PROBLEM TO WORK ON: From the petsc-dev message below, will you copy out word for word the passage starting with "Barry Smith" and going on through "calls reduce once."?

SOURCE EXTRACT:
[petsc-dev] Bug introduced in MatGetSubmatrices()
Barry Smith
bsmith at mcs.anl.gov
Mon Jan 23 14:29:32 CST 2017
> On Jan 23, 2017, at 2:23 PM, Zhang, Hong <hzhang at mcs.anl.gov> wrote:
>
> We actually check if ismax=1 for all process in PCSetUp_ASM():
> if (outwork.max == 1 && outwork.sum == size) {
> /* osm->n_local_true = 1 on all processes, set this option may enable use of optimized MatGetSubMatrices() implementation */
> ierr = MatSetOption(pc->pmat,MAT_SUBMAT_SINGLEIS,PETSC_TRUE);CHKERRQ(ierr);
> }
> which is free of communication, then set the flag to avoid any MPI_Allreduce call in
> MatGetSubMatrices(). Without this flag, it calls general impl of MatGetSubMatrices() which calls reduce once.

EXTRACTED ENTRIES:

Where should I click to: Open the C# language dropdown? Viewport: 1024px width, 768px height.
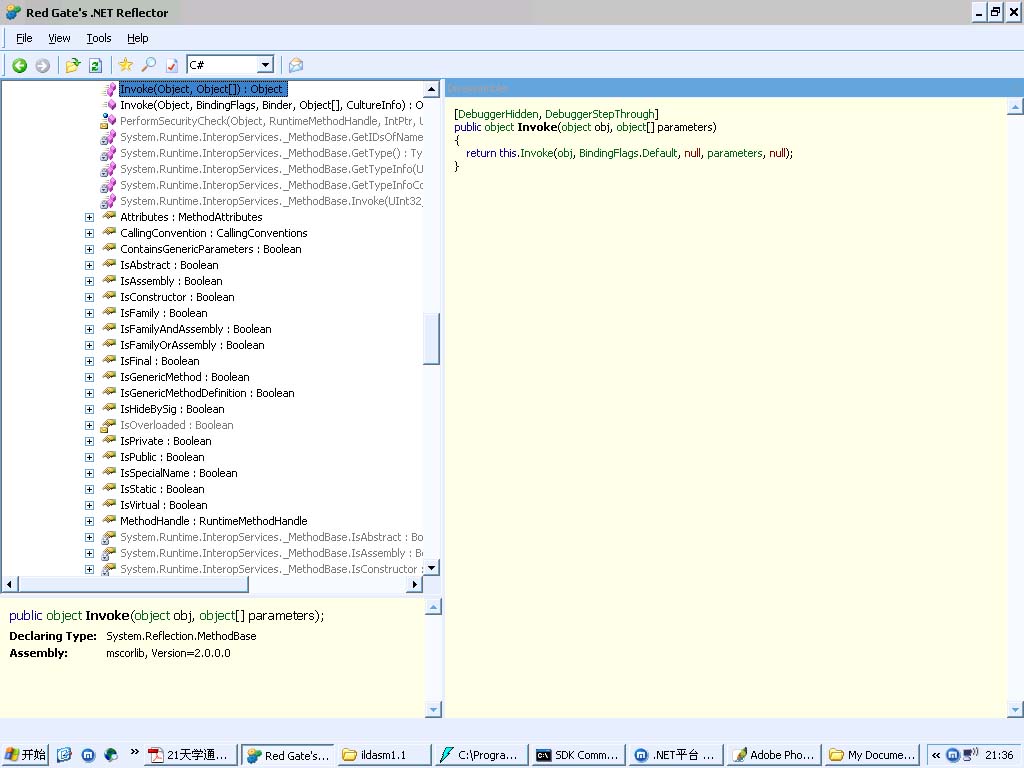pos(265,65)
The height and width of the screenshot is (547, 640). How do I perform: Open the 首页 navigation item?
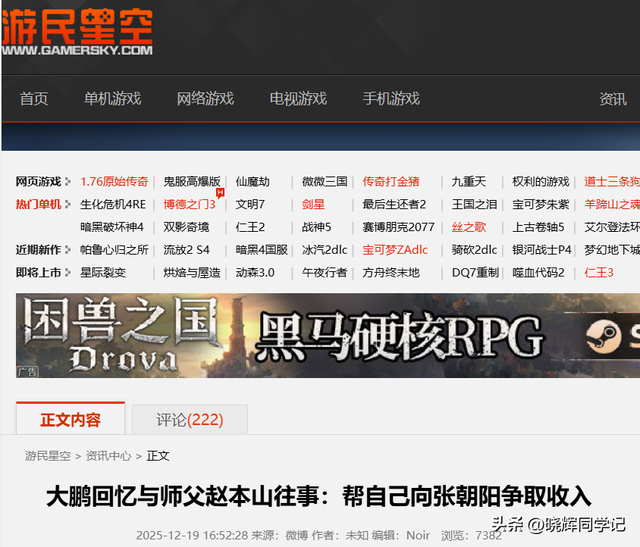[x=34, y=98]
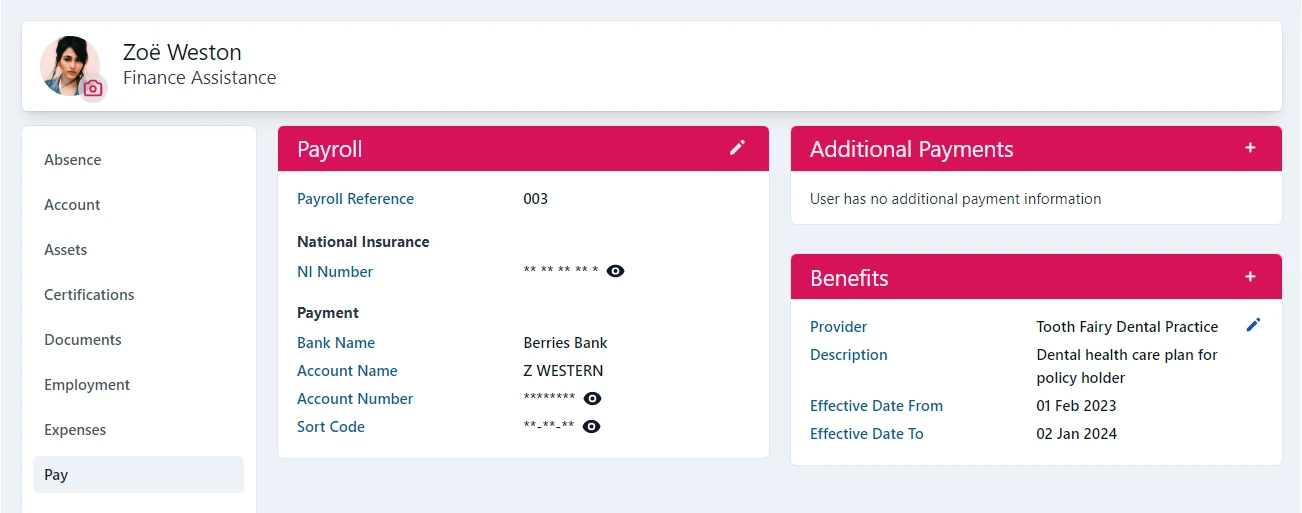Edit Payroll details with pencil icon

click(x=737, y=148)

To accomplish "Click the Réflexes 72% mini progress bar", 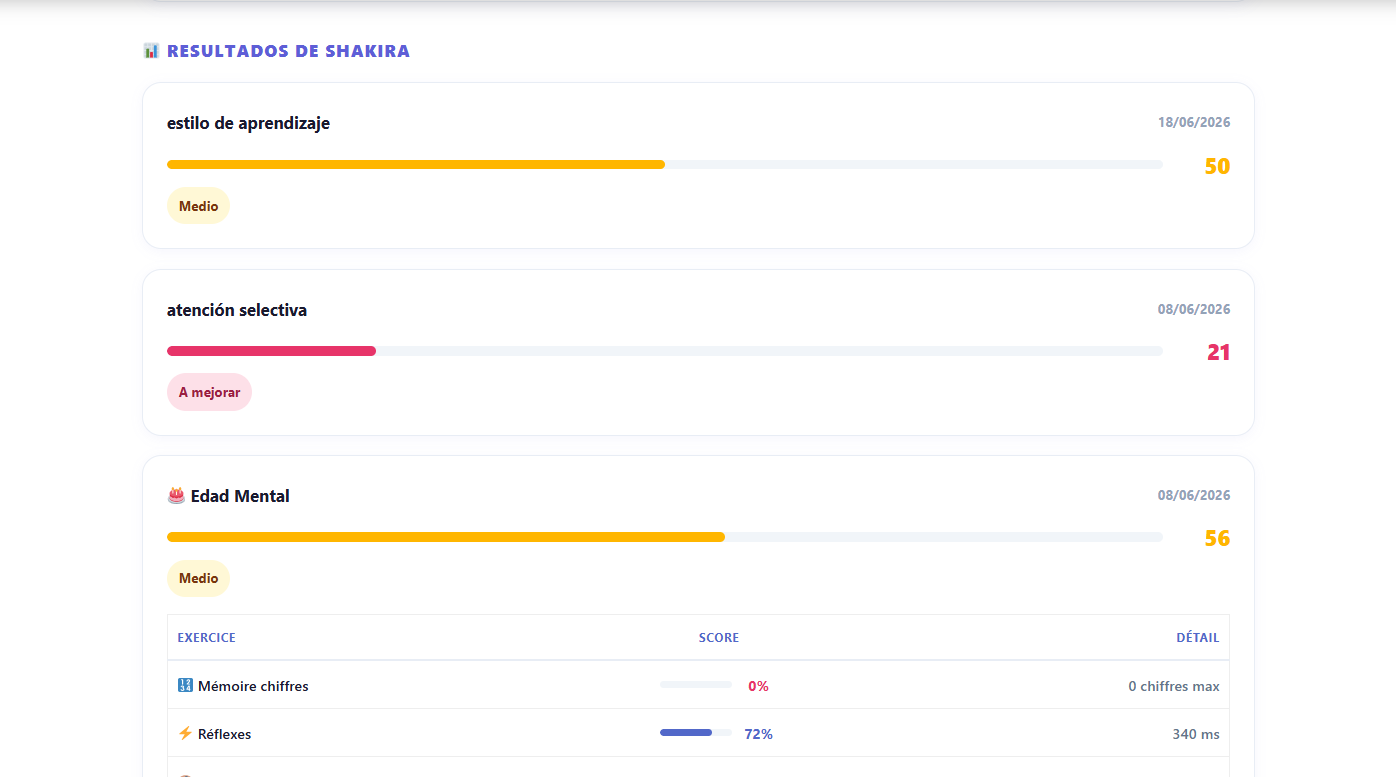I will point(696,733).
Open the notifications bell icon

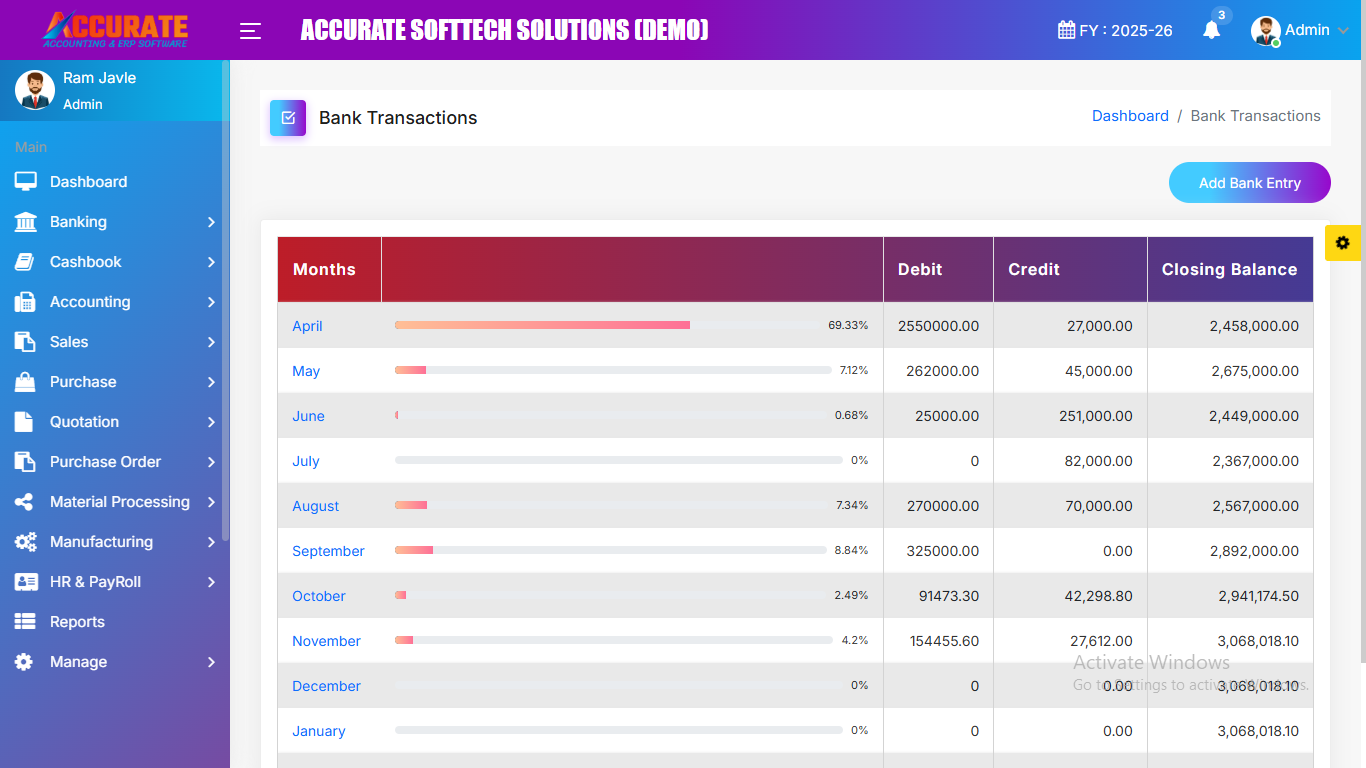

FINAL ANSWER:
Barry Smith
bsmith at mcs.anl.gov
Mon Jan 23 14:29:32 CST 2017
> On Jan 23, 2017, at 2:23 PM, Zhang, Hong <hzhang at mcs.anl.gov> wrote:
>
> We actually check if ismax=1 for all process in PCSetUp_ASM():
> if (outwork.max == 1 && outwork.sum == size) {
> /* osm->n_local_true = 1 on all processes, set this option may enable use of optimized MatGetSubMatrices() implementation */
> ierr = MatSetOption(pc->pmat,MAT_SUBMAT_SINGLEIS,PETSC_TRUE);CHKERRQ(ierr);
> }
> which is free of communication, then set the flag to avoid any MPI_Allreduce call in
> MatGetSubMatrices(). Without this flag, it calls general impl of MatGetSubMatrices() which calls reduce once.